Estilo de vida

AMAS CUANDO TE AMAS

Amamos a otros en la medida en que nos amamos a nosotros mismos y en la misma proporción de carencia se refleja cada una de las relaciones que establecemos con los demás.

Por: Yazmin Casas | 12 de Febrero de 2021


 

“Nadie da lo que no tiene” dice la frase, y nos recuerda todas aquellas ocasiones en que podemos reconocernos a nosotros mismos buscando afuera todo aquello que en algún momento creímos perdido: compañía, confianza, seguridad, credibilidad.

El amor hacia los demás y la manera de expresarlo, están condicionados por aquello que desde niños recibimos de nuestros principales precursores de seguridad (que suelen ser los padres o quienes cumplieron ese rol); lo que hagamos con eso  al replicar, corregir o mejorar, dependerá exclusivamente de nosotros mismos.

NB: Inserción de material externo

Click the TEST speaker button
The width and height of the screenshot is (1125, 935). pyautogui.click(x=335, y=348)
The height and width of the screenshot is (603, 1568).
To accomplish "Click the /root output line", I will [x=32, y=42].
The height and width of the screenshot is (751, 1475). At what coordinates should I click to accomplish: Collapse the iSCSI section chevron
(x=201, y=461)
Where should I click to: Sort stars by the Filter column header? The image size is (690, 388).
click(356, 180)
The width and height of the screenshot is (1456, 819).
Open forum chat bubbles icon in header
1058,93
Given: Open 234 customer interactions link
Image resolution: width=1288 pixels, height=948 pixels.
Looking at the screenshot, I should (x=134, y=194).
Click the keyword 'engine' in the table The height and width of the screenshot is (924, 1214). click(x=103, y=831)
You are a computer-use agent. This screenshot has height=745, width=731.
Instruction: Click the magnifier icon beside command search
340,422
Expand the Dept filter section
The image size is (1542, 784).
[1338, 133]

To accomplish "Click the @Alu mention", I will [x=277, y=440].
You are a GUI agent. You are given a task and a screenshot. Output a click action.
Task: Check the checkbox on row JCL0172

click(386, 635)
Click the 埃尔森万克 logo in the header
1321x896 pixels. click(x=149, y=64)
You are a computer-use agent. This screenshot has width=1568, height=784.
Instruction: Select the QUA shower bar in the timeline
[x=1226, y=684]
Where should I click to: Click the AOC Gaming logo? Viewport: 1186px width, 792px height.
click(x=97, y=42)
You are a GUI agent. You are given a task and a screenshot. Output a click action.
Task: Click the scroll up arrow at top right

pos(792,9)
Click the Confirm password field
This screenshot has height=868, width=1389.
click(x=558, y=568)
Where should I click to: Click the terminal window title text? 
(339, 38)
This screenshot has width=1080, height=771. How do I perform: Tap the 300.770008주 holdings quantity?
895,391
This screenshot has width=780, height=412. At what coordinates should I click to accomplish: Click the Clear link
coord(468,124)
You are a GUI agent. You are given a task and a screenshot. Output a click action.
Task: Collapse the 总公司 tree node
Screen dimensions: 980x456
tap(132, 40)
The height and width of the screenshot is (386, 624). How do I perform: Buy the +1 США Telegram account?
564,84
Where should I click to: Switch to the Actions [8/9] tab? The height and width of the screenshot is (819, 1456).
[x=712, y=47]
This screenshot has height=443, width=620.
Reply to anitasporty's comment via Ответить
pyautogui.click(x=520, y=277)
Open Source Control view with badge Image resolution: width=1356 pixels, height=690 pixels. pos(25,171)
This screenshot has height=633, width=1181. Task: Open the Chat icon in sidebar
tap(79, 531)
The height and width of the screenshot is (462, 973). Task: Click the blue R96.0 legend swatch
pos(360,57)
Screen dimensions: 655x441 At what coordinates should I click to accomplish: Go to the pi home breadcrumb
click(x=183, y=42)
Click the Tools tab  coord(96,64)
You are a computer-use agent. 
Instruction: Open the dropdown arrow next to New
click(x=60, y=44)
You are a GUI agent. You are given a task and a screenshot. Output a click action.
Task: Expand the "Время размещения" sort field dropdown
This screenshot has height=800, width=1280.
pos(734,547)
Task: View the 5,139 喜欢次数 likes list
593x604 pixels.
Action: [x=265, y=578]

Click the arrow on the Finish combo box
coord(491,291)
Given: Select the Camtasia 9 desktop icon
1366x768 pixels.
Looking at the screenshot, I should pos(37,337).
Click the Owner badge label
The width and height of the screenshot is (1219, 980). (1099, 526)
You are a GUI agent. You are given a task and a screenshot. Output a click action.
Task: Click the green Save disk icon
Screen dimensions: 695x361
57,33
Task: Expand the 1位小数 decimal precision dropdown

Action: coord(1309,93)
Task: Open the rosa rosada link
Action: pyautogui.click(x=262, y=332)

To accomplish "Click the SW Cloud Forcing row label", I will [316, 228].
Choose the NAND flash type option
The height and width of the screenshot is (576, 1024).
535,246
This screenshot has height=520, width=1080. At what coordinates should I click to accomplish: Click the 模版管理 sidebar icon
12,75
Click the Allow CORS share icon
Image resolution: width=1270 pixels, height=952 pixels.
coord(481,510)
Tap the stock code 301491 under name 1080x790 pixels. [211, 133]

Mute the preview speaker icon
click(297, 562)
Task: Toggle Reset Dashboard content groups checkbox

Emprender el viaje hacia el reconocimiento y apreciación personal implica regresar a identificarnos con ese gran amor con el que fuimos creados. Hurgar, indagar, reconocer e identificar para después poder  sanar y reconstruir todo aquello que hubiera quedado suspendido en el dolor, enojo y la incertidumbre.

El amor genuino se manifiesta  en cada una de nuestras acciones y comparte aquello que le hace bien a sí mismo, con la esperanza  de impactar de manera positiva la vida de alguien más; el amor condicionado busca dar lo que no se tiene con la esperanza de obtener algo.

Nuestras relaciones, encuentros, vivencias y experiencias son los medios que nos permiten lograr un autoconocimiento y un crecimiento individual, que se manifiesta en cada una de las acciones que emprendemos a nivel individual y/o de pareja.

Sabernos merecedores de amarnos y ser amados en libertad, es el resultado de cada minuto que empleamos en la evolución y crecimiento personal.  

Amor es creación, expansión, paz; es comprender que somos mucho más de aquello que puede ser percibido a través de los ojos. El amor otorga, cede y comparte; nos invita a descubrir, sentir y  vivir.

Amar es confiar en que cada paso que damos, está sostenido y cuidado por algo mucho más grande que nosotros mismos y 

uno de los actos más reveladores de amor que podemos tener, es dar a cada persona la libertad de Ser.